Non vi è consentito, finché non cambierete la Costituzione, e – in modo non illegale, cioè unilaterale – gli accordi costituzionali dell’eurozona, di investire tutto sul “gratta e vinci” del sovranismo monetario e dell’irresponsabilità fiscale, anche se non il 60, ma il 100% degli elettori ve lo chiedesse. Quindi, il canuto kamikaze che esigete di mandare a Bruxelles e a Francoforte a farsi esplodere in nome della patria, rimane a Roma a scrivere libri patriottici.

So perfettamente di non dovere avversare l’indirizzo elettorale della maggioranza, ma so altrettanto bene che la democrazia è un regime di governo costituzionale in cui il primato della legge impone dei limiti, superabili solo con procedure definite e costituzionalmente legittime, anche all’esercizio del potere esecutivo e di quello legislativo. Quindi regolatevi: avete vinto le elezioni, non lo Stato, che in ogni caso non siete voi.

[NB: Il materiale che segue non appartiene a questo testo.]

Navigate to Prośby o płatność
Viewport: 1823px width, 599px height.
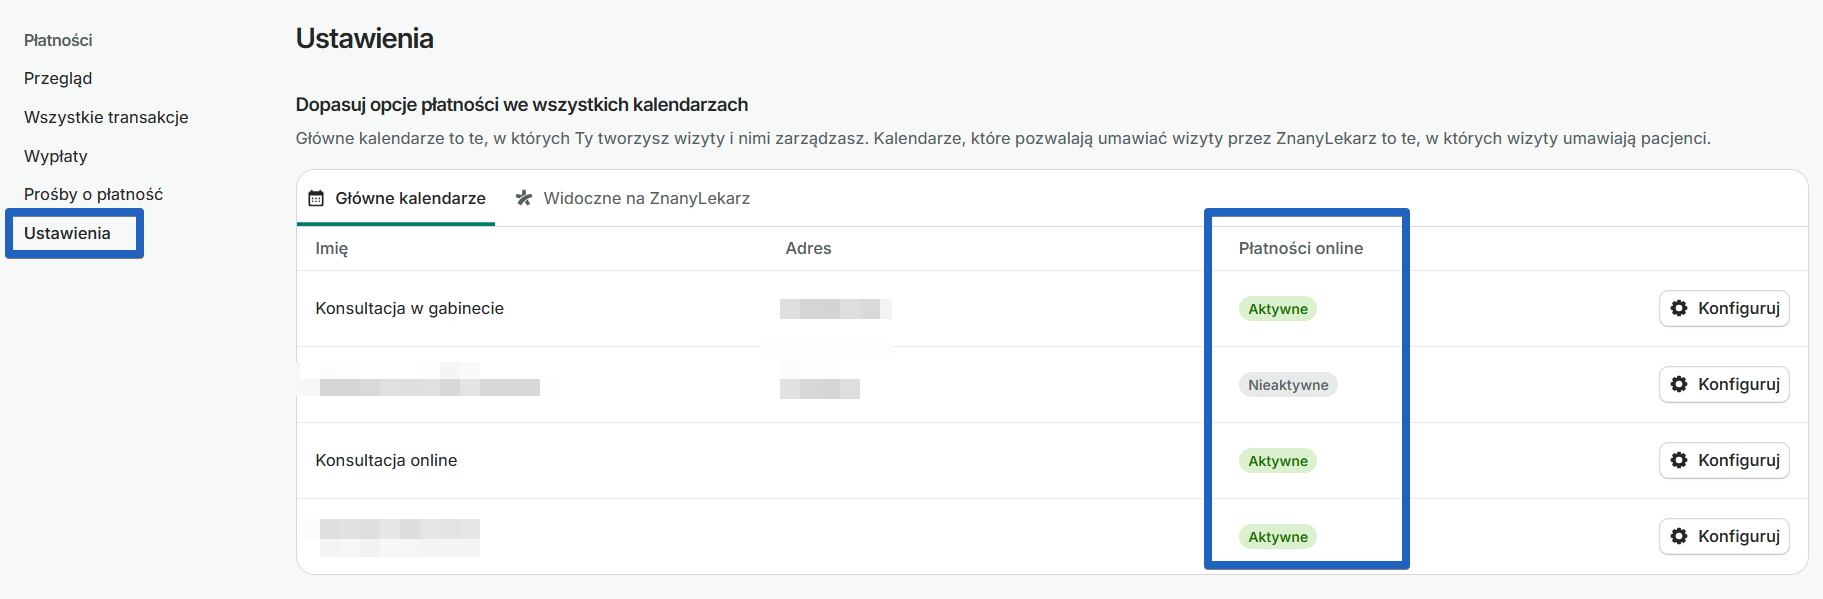[93, 194]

Pure la mia figura e la mia carica – non dico la mia persona – dipendono da norme costituzionali revocabili, ma non superabili di fatto, né con appelli demagogici alla volontà del popolo. Il mio potere di approvare o no le indicazioni dei ministri del presidente incaricato è tanto costituzionalmente pacifico da avere registrato, nei molti precedenti, qualche mal di pancia di fronte ai dinieghi, ma nessuno scandalo per la loro legittimità.

Sono abbastanza vecchio e democristiano da sapere che ci sono cose che è meglio che faccia finta di non vedere e di non sentire, ma ce ne sono altre per cui vale l’esatto contrario. Le vedo e le sento anche se non me le volete fare vedere e sentire. Quindi regolatevi. E se volete farmi fare la figura dell’utile idiota delle euroburocrazie sappiate che al popolo, se voglio, posso parlare anch’io e provare a spiegare qual è la posta in gioco. Non è detto che io vinca – anzi oggi è improbabile – ma il campo libero non ve lo lascio. Alla paura e alla speranza degli italiani, non parlerete da soli”.

Alla fine la chiamata di Cottarelli ha chiuso il cerchio di una giornata che certo non risolve e più probabilmente acuisce, ma sicuramente riporta la tensione drammatica della politica italiana con i piedi per terra. Oggi, si riparte di qui: per dove è presto da dire.